Re: TODO list of Linux md/raid (15 January 2007, 14:39 UTC)

My understanding is that on host power-failure, drives must be resynced in full. Are there any plans to enable resyncing only those parts that are not in sync, i.e. those areas of the drives which were being written to at the time of failure? I'm aware of the work along these lines in context of 'dm'.

Thanks

[permalink][hide]

Re: TODO list of Linux md/raid (15 January 2007, 23:11 UTC)

Partial resync is supported since about 2.6.16 via 'bitmaps'. A 'bitmap' tracks which blocks of the device are potentially out-of-sync, and when a resync is needed, only those blocks are considered.

The bitmap can be stored 'internally' i.e. on each drive near the superblock, or externally in a file on another device.

There is some performance overhead as the bitmap has to be written to before the data can be written. Depending on workload, this can be un-noticable, or as much as 20%.

[permalink][hide]

Comment (13 November 2007, 07:17 UTC)
How about hotplug for RAID 1 (mirrors)?

[permalink][hide]

Re: TODO list of Linux md/raid (13 November 2007, 07:28 UTC)

http://www.mail-archive.com/linux-raid@vger.kernel.org/msg06802.html

(In reply to a question posed in that post, "how does this work in a pure scsi environment?" answer: it doesn't work. Failing a hotswap aacraid JBOD drive kills the md raid1 devices on it. Here's a follow up question: of what use is md raid 1 if high availability is intended to be the main benefit of mirrors? answer: sadly none.)

[permalink][hide]

Re: TODO list of Linux md/raid (16 November 2007, 03:58 UTC)

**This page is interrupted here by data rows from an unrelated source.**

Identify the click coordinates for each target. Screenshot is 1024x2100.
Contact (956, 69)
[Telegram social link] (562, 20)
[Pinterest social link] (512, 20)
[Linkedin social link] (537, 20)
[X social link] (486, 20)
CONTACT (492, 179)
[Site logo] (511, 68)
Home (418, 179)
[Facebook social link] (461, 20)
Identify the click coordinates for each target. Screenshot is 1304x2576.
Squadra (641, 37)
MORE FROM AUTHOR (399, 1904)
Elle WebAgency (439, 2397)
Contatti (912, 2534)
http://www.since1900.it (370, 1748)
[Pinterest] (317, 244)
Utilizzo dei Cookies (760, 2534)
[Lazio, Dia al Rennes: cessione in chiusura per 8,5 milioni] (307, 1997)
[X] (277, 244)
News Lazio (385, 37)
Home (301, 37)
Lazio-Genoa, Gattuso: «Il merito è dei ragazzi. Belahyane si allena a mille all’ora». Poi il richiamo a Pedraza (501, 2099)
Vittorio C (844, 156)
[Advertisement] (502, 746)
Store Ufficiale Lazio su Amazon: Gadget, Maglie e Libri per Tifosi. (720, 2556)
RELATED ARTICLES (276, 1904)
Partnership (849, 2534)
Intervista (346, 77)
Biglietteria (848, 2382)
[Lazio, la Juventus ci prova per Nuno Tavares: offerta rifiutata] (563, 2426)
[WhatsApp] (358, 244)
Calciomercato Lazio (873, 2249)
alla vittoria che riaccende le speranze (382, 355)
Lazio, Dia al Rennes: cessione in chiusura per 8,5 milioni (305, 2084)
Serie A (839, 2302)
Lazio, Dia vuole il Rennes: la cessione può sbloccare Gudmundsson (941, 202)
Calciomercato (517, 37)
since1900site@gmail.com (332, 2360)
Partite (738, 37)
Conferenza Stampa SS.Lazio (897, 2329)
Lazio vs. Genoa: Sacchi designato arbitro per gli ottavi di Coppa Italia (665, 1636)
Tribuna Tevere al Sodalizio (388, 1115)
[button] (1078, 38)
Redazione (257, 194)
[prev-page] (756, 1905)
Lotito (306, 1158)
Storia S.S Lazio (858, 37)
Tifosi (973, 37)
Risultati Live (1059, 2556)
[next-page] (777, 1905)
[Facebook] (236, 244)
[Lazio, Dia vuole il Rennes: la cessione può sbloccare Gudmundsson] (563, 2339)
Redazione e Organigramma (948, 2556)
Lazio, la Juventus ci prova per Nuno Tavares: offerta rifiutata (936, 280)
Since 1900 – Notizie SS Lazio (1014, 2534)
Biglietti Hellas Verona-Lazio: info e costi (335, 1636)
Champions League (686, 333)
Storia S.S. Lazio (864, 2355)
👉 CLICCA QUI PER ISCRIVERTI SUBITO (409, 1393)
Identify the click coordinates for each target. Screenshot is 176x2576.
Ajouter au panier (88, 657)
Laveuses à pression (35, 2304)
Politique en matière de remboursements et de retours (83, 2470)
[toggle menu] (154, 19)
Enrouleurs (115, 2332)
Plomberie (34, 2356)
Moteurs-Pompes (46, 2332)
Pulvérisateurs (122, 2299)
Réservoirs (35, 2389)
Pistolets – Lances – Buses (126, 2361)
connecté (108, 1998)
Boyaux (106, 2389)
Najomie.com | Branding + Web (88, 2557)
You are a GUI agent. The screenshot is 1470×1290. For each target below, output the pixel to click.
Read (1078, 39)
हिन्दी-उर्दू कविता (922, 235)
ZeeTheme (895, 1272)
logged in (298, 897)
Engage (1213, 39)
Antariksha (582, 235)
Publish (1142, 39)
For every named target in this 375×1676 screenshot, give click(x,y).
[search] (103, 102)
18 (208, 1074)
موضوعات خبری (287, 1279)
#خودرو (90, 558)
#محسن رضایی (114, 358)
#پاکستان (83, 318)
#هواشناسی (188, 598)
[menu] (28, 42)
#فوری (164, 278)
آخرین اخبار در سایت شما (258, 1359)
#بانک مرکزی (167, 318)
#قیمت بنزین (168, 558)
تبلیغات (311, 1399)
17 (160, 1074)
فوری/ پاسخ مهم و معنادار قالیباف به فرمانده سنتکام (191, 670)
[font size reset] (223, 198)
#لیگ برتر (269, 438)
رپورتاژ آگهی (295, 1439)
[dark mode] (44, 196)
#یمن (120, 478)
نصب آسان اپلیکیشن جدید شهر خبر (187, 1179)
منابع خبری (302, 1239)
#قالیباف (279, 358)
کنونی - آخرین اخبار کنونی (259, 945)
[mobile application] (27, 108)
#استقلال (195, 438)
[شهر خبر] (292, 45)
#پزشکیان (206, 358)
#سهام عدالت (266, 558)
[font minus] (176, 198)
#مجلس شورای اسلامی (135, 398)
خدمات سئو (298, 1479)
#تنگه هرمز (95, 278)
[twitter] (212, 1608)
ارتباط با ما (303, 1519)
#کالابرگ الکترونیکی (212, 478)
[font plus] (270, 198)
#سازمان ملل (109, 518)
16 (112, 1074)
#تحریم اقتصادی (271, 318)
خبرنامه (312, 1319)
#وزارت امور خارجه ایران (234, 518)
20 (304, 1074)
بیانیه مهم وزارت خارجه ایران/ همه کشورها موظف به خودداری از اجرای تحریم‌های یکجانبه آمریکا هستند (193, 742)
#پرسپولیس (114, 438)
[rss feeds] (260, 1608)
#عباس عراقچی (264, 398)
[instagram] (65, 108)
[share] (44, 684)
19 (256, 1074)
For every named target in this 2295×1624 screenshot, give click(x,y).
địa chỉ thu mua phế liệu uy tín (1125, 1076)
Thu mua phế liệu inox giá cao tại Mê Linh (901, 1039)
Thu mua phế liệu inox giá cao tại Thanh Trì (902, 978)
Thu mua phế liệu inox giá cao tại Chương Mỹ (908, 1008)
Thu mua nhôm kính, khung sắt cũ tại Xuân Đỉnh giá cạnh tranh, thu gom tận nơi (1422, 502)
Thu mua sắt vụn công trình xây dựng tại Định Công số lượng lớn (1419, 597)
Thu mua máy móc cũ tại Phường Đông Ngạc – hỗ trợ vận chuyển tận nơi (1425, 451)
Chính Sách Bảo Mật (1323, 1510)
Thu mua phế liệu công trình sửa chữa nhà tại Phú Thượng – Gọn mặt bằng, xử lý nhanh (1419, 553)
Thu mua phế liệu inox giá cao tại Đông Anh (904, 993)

I think your final statement is overly simplistic. There certainly are configurations where raid1 cannot save you - the classic being 2 PATA drives on the same channel - one master, one slave. In this situation you will live through simple media errors, but not much else.

On a good SATA controller, any failure on one drive - including firmware crashing - should not affect any or device for more than a few seconds, so your uptime guarantees will be much better.

md/raid1 is certainly not a complete solution in itself. But when combined with sensible hardware choices, it can make your availability significantly higher.

[permalink][hide]

allow quiescent spares (19 November 2007, 05:39 UTC)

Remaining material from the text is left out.